==== Provided material

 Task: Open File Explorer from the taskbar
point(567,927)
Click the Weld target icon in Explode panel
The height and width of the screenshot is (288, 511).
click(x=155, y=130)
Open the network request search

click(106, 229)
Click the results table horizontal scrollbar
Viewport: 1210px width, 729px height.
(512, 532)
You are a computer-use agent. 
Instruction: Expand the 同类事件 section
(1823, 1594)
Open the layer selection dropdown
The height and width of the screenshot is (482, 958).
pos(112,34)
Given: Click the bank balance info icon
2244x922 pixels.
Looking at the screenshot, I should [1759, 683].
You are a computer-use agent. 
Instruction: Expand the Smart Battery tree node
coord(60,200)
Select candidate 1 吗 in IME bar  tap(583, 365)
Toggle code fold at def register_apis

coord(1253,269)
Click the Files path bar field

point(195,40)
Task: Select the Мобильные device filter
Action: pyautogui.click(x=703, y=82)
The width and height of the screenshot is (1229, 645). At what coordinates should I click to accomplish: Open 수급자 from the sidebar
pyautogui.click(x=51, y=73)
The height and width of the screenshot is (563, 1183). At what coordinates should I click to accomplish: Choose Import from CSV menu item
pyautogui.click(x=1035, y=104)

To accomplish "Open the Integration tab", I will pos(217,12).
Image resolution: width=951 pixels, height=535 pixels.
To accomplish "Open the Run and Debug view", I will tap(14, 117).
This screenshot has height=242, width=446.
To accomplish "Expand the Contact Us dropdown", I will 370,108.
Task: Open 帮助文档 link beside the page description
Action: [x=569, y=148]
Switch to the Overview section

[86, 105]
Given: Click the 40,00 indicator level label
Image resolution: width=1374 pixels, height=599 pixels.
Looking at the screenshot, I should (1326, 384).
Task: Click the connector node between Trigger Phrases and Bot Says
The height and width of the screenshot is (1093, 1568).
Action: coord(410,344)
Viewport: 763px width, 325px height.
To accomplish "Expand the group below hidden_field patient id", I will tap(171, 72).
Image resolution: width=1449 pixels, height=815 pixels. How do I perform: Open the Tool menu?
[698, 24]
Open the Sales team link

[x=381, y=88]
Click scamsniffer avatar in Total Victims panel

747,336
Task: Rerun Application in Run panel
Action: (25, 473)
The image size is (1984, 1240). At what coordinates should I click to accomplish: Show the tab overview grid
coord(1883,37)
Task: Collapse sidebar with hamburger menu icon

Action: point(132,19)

========

Task objective >>
The answer must be every line of the records that contains the word "Given".

Task output >>
Given: Click the bank balance info icon
Given: Click the 40,00 indicator level label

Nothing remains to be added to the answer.